### Source document
• • • •

I wasn't familiar with this before. It's not the only thing that suggests a non-literal interpretation of Tanakh and the New Testament might be appropriate, either. Take, for example, the flood story of Gilgamesh, a story some 1,500 years earlier than the Noah story with remarkably similar details, recorded on a clay or stone tablet. Like the Noah flood story, it includes pairs of animals, an ark, a dove and a rainbow. It's clear the Noah story remembers the major details of that Babylonian story, changing minor details over the centuries to tailor it for the Hebrew people.

My core beliefs are fairly mainstream Evangelical in that I absolutely believe in the redemptive power of Jesus Christ and his resurrection. I am hesitant to put those words together in the same sentence because they have been used so often that they have become cliché and impotent. I keep great distance between myself and the majority of the Falwelian styled 'religious' right, the screechingly loud but immoral minority.

You ask good questions and make good points. Christians need to hear, really hear such questions and become more introspective about their world view and behavior. A radical change needs to occur in western Christianity (Christians in the Global south have a very different world view, very different). I fear it will not ever happen; American Christians are often arrogant with a cavalier attitude towards other cultures and our globe and sometimes just simply think poorly, preferring to be told how and what to think, instead. Introspection will not come easily. Image

Fundamentalism in religion of any sort scares me as much as any other sort of terrorism. History exemplifies what happens when tyrants in Christian masquerade gain power (the crusades, the inquisition, the first Gulf war); history as recent as the period beginning in 2003 and ending with the moment I type the last period of this post. For this reason, I believe so strongly in the complete and total separation of church and state; keep the church out of government and keep politics out of the pulpit. Image

You mention the age of the earth. It's a preposterous notion to try to put a creation date on the earth by using Torah to try to pin-point that. That evolution occurs and has occurred is irrefutable. Driving through a cut in a mountain pass in which one can see clearly the directions the geology of the strata has been pushed, bent & sometimes violently shoved into another layer over tens of millions of years; fossil evidence of sea creatures on mountain tops; the changes animals are undergoing on the Galapagos and Madagascar as compared to their counterparts on the mainland from which those islands were separated not long ago in geological time...and then there is the incomprehensible expansion & vastness of space; these things don't suggest a recent creation and do suggest slow changes over time. Imagining Mr. & Mrs. T-rex on the ark just cracks me up.

Evolution and God are not mutually exclusive, however, though the words in the phrase "creation science" may be in some contexts. The evidence for the so-called big bang include the fact that the universe is still expanding, that is, that stars are still moving away from each other at an accelerating rate. I heard it said in an astronomy show on Discovery that if you held a pea at arm's length up to the night sky, it would conceal, on average, over 100 galaxies the size of the Milky Way.

Hubble can see vast numbers of galaxies and Hubble images are available all over the internet (start here: http://hubblesite.org/gallery/). Put another way, they also said there are more galaxies than there are grains of sand on every beach on the shores of every ocean, in every desert on earth. In context; big bang theorizes that all matter, all the material of those galaxies, exploded from nothing in one instantaneous moment. And that excludes a creator-being, a God, in what way?

• • • •

### Stored data
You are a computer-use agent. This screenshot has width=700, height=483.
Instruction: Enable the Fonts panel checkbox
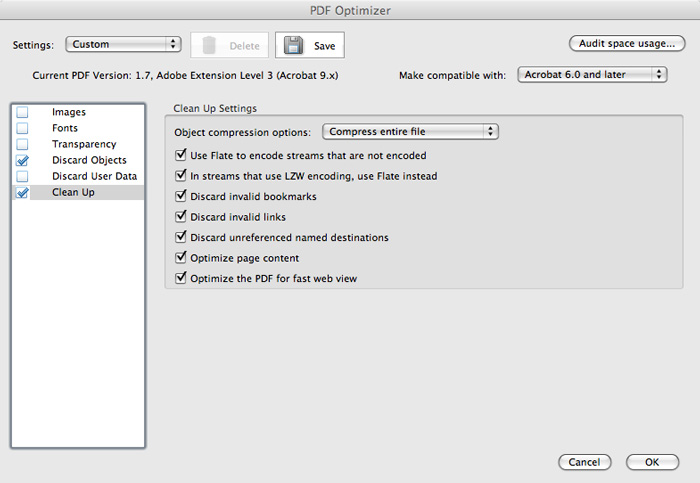pyautogui.click(x=22, y=129)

• • • •

### Tasks to perform
1. List the things that the post on faith and evolution says the Gilgamesh flood story includes, like the Noah story.
2. Put this sentence from the post on faith and evolution into Spanish: "Fundamentalism in religion of any sort scares me as much as any other sort of terrorism."
3. In the post on faith and evolution, rewrite the stretch from "I wasn't familiar" through "the Hebrew people.", with "dove" changed to "raven".

### Responses by task
1. pairs of animals, an ark, a dove, a rainbow

2. El fundamentalismo religioso de cualquier tipo me asusta tanto como cualquier otro tipo de terrorismo.

3.
I wasn't familiar with this before. It's not the only thing that suggests a non-literal interpretation of Tanakh and the New Testament might be appropriate, either. Take, for example, the flood story of Gilgamesh, a story some 1,500 years earlier than the Noah story with remarkably similar details, recorded on a clay or stone tablet. Like the Noah flood story, it includes pairs of animals, an ark, a raven and a rainbow. It's clear the Noah story remembers the major details of that Babylonian story, changing minor details over the centuries to tailor it for the Hebrew people.